Because of the minor statistical accordance, the model (21) is more suited for the passengers’ arrivals simulation for the conditions of the abstract workday with the averaged features. The way of model statistical adequacy raise lays in the model (21) complication by means of the refusal from the passengers’ forthcoming number averaging accordingly to the types and workday time. However, in this case, the model’s dimension should raise significantly while the adequacy would improve for 15-20%.

In spite of slight coinciding of the passengers’ arrivals probability distribution laws, the presented model is applicable for the passengers’ transition simulation.

6 Conclusion

The report presents the adequate model of the passengers’ arrivals at the stops and their transition between the stops of the small city municipal transport net. The model configuration appears as the tabular probability distribution function with the parameters identified by the data acquisition of the passengers’ turnout prolonged real observations.

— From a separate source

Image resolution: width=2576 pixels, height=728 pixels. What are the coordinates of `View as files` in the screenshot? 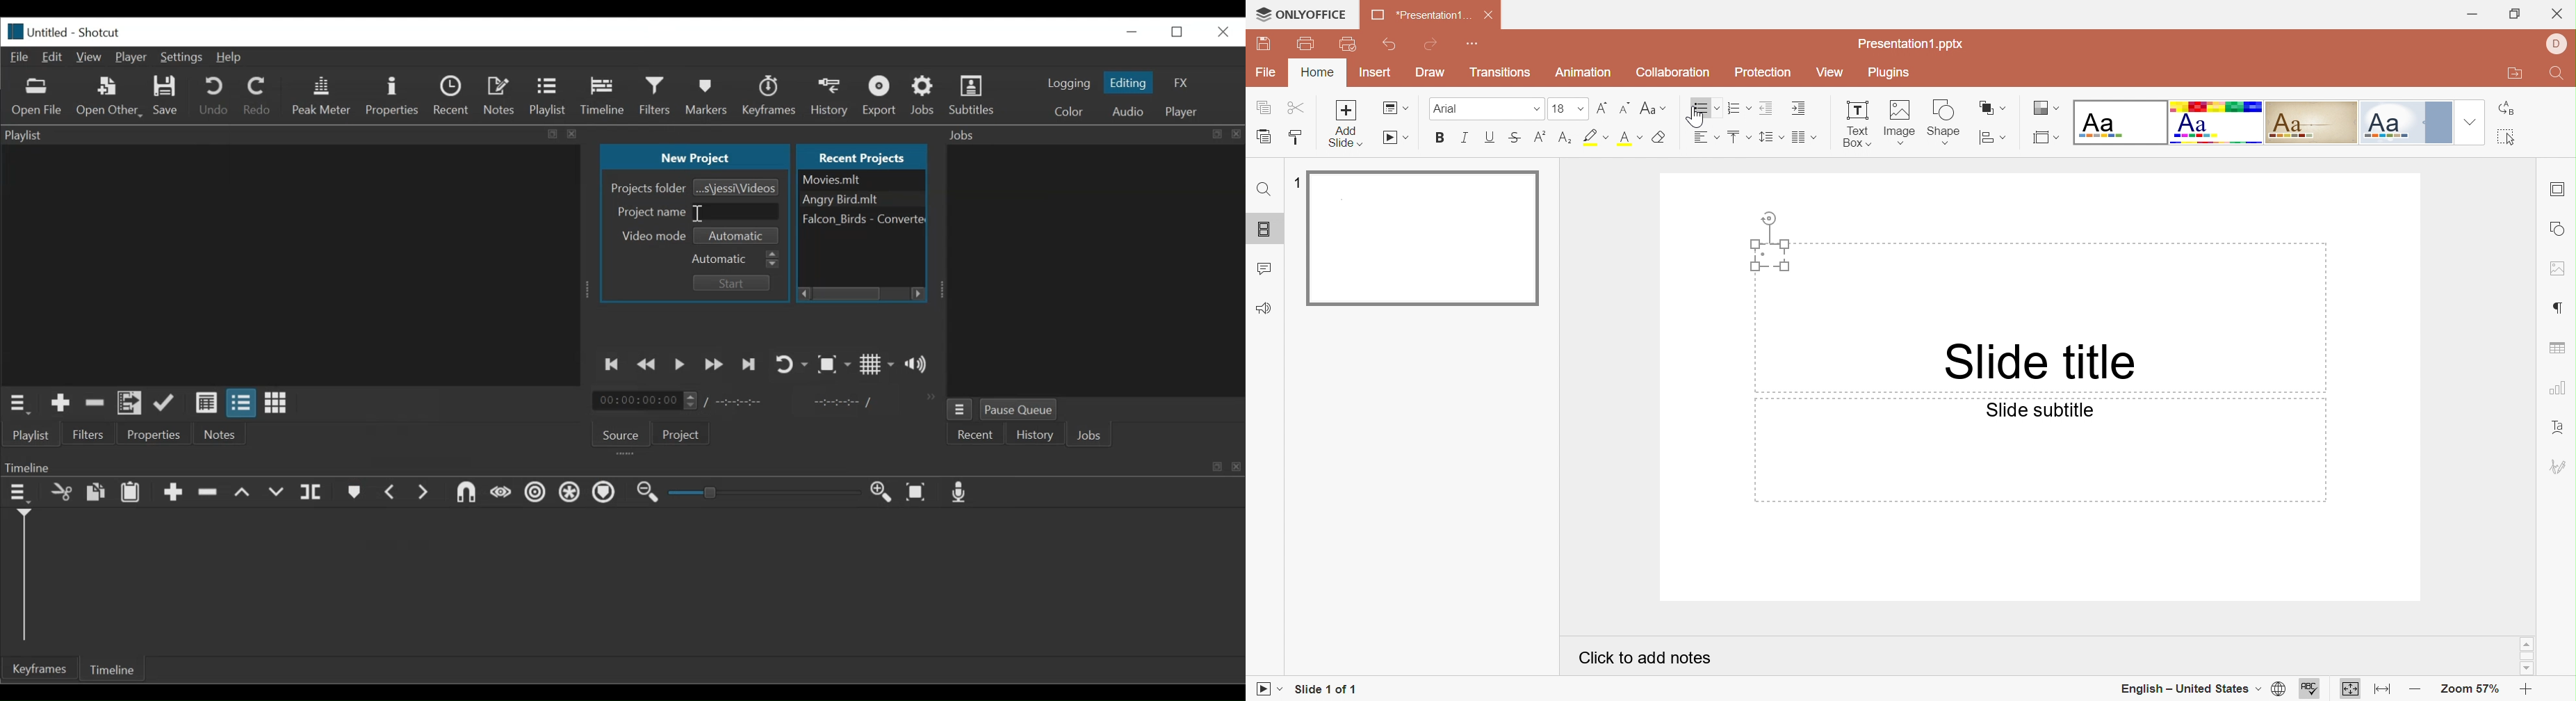 It's located at (241, 403).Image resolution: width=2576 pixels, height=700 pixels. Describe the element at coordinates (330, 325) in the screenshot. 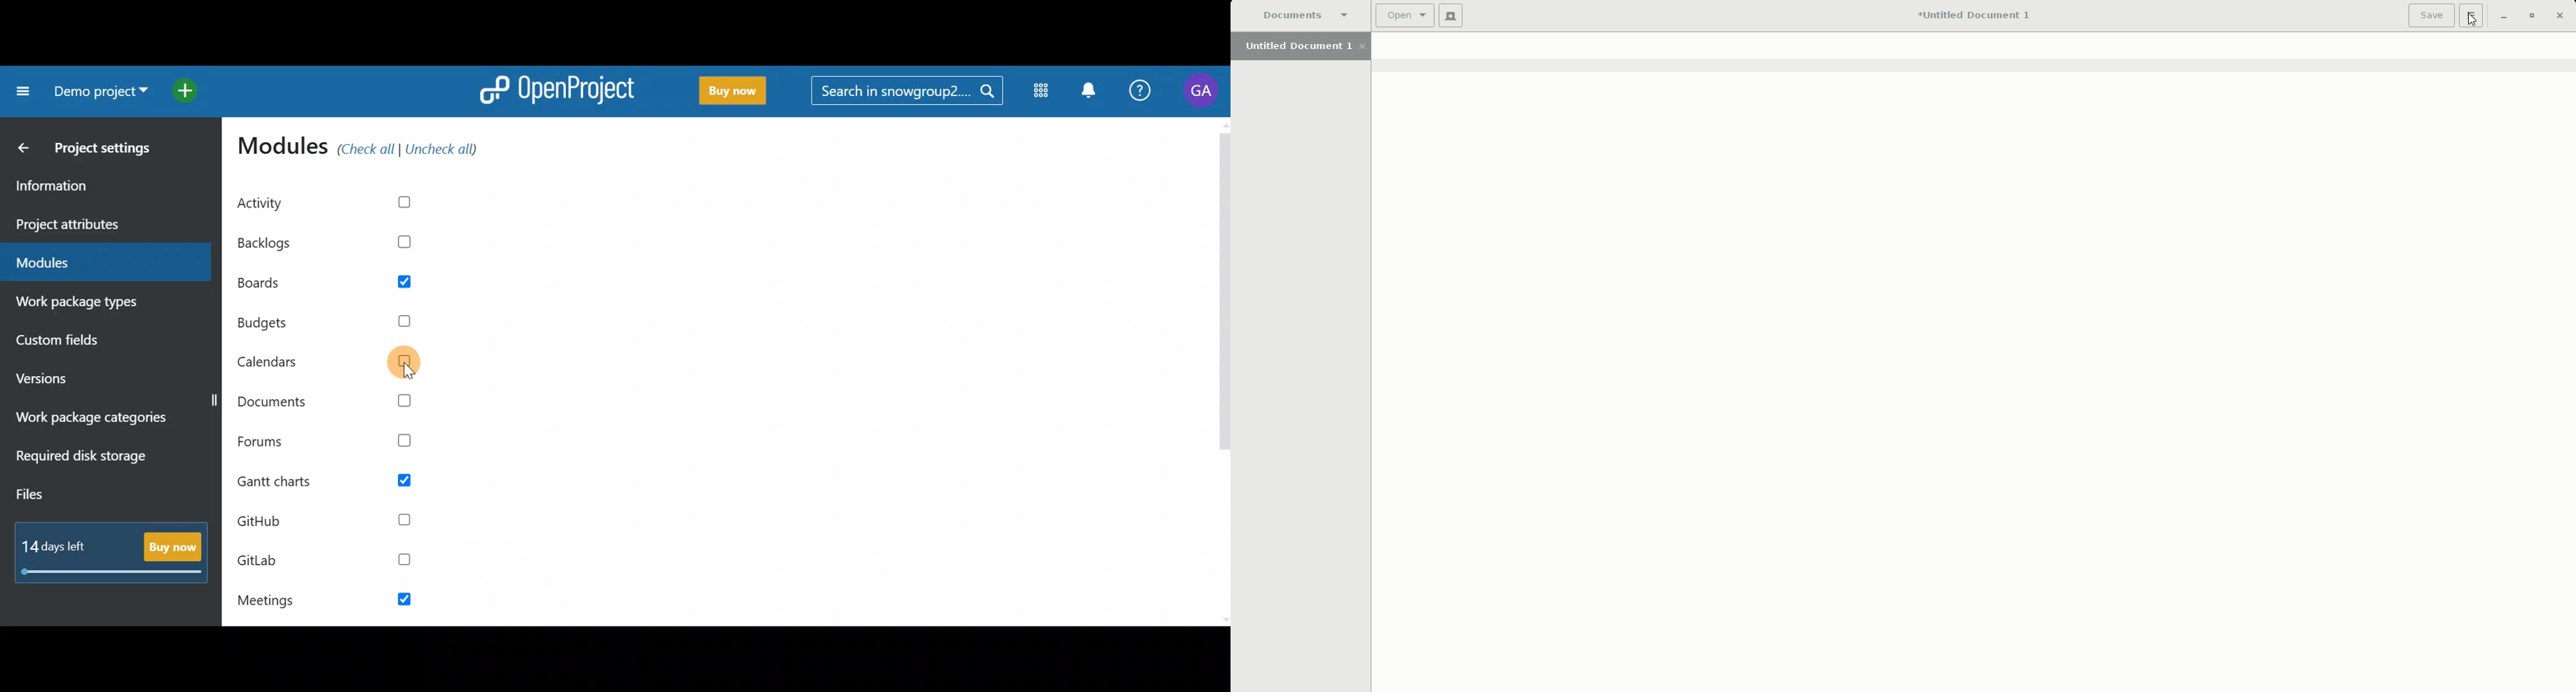

I see `Budgets` at that location.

The model shows the high correlation with the real observations results. However, the coinciding of the empiric probability distribution laws of the simulating and real results is not so high. The way of the model adequacy raise lies in the model’s complication by means of the refusal from the passengers’ forthcomings number averaging accordingly to the passengers’ types and workday time.

In spite of slight coinciding of the passengers’ arrivals probability distribution laws, the presented model is applicable for the passengers’ turnout simulation.